■ DATA
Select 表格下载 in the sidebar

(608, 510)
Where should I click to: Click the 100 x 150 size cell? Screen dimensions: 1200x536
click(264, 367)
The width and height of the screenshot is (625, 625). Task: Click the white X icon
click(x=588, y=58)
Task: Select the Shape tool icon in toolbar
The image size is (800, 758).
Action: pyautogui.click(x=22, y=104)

---

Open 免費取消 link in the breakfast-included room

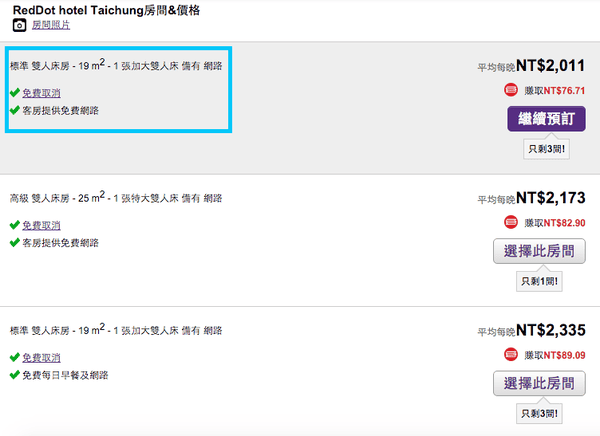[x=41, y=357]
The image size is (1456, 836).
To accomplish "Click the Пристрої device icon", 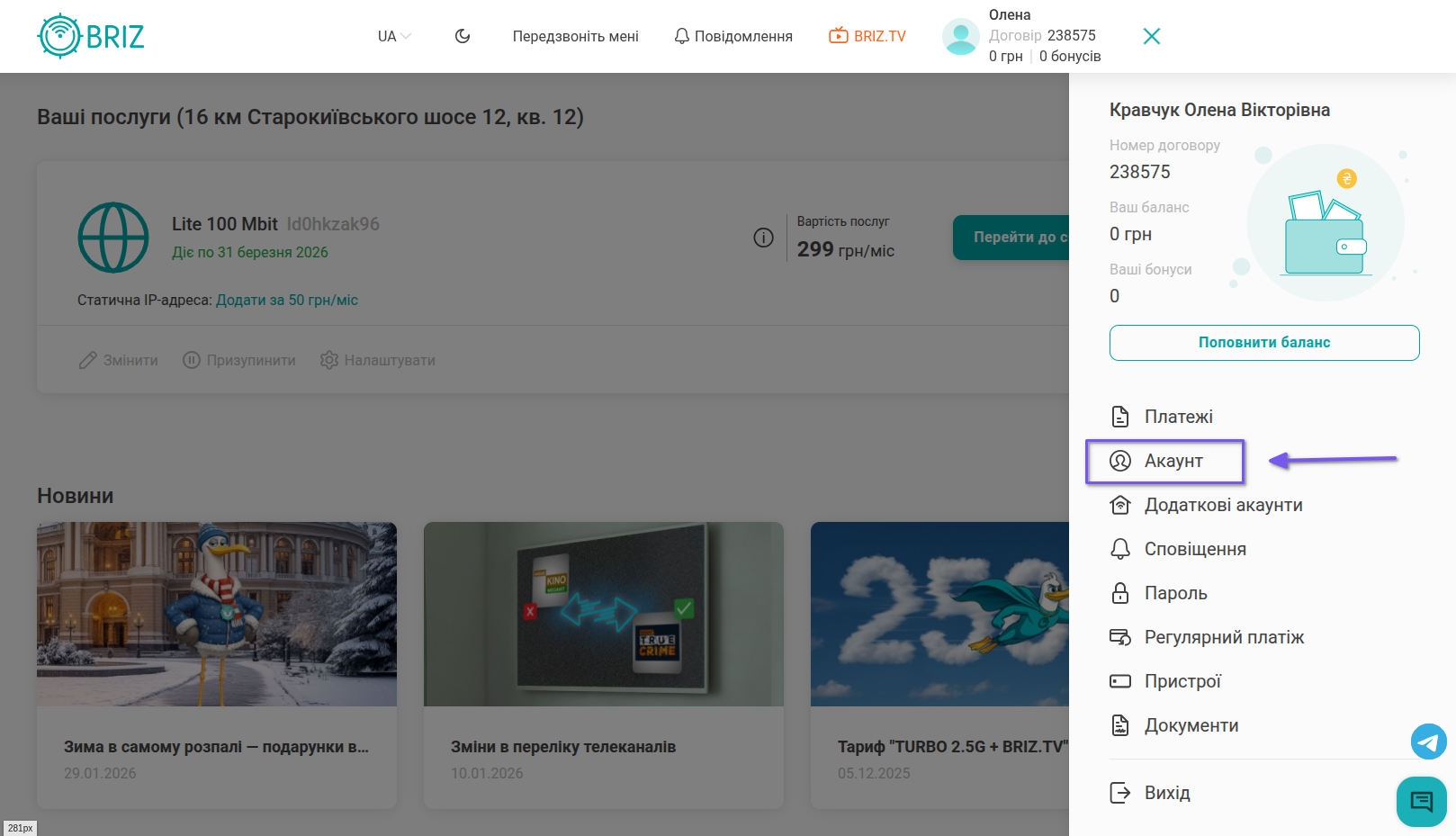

==

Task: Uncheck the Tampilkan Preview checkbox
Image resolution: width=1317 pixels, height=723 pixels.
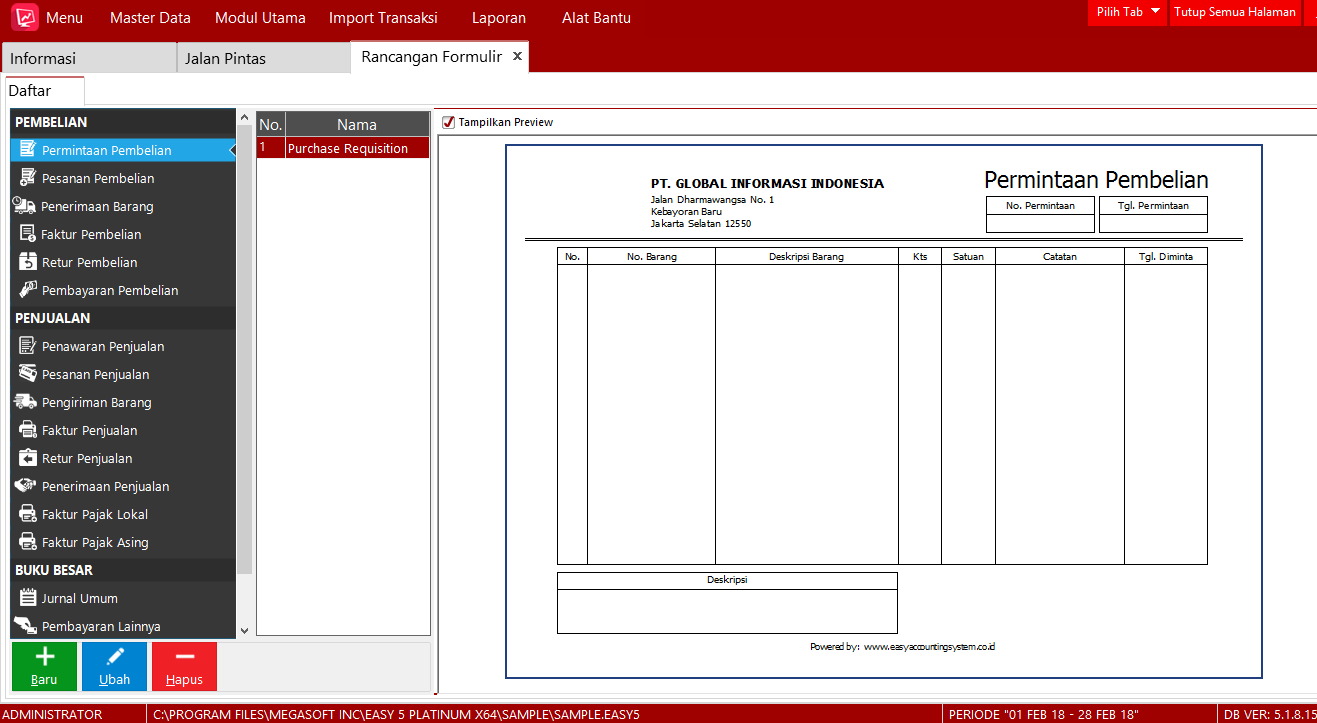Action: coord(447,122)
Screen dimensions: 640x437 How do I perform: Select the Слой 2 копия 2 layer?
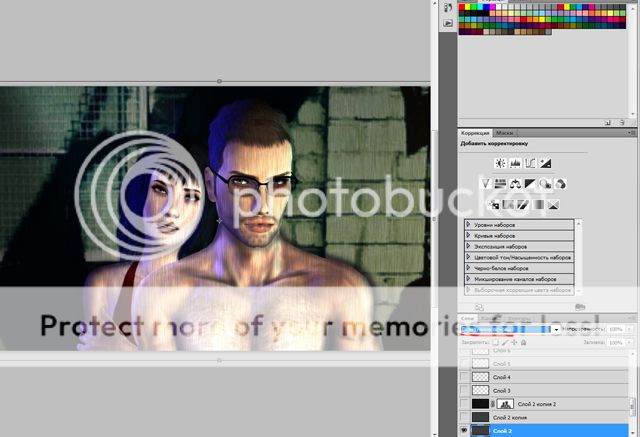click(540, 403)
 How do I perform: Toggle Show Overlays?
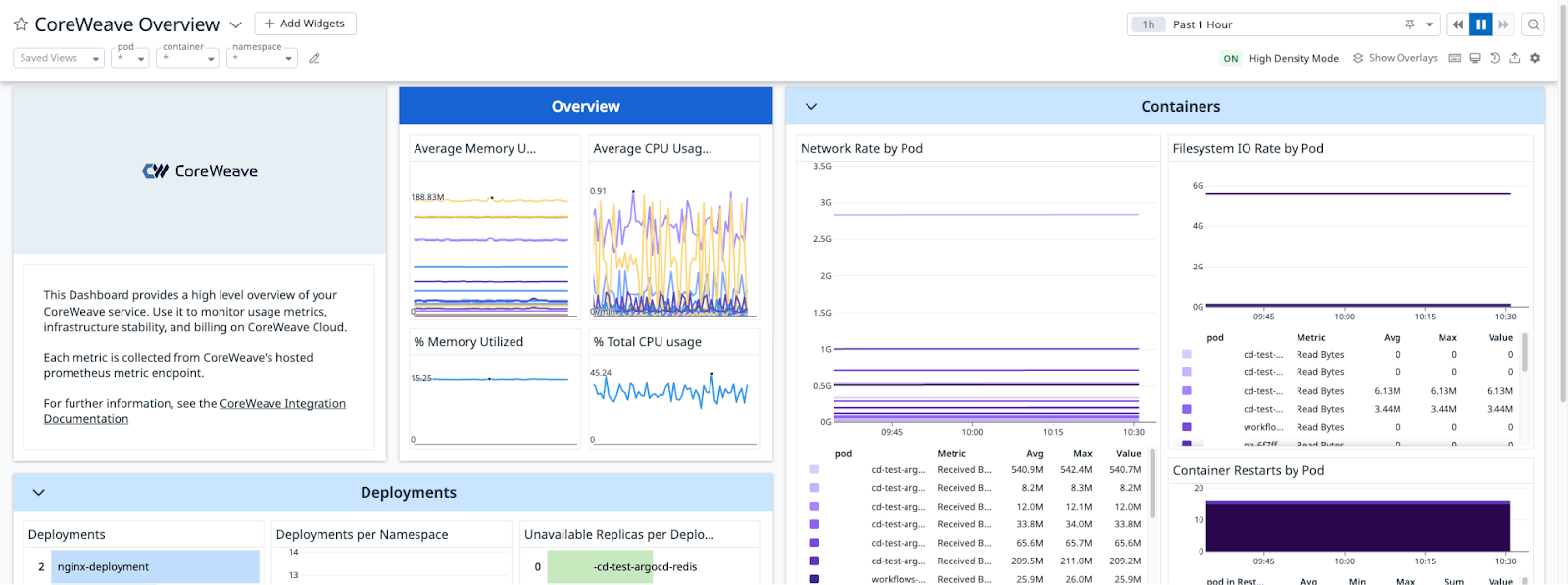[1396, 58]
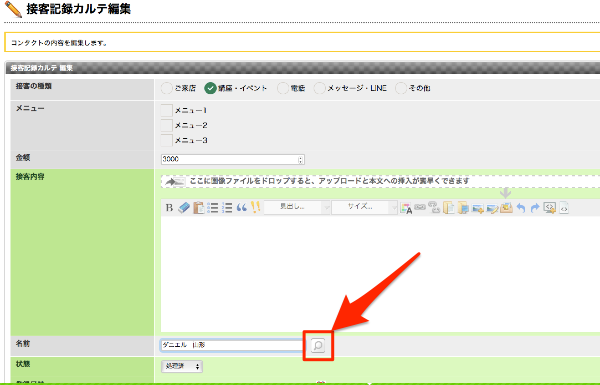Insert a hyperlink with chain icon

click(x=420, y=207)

■ WHAT YOU WILL DO
No picture is to be printed. Output exactly the lines above from the line containing "The image size is (1456, 836)." through the line containing "the Пристрої device".

■ COMPLETED EXERCISE
The image size is (1456, 836).
To accomplish "Click the Пристрої device icon", 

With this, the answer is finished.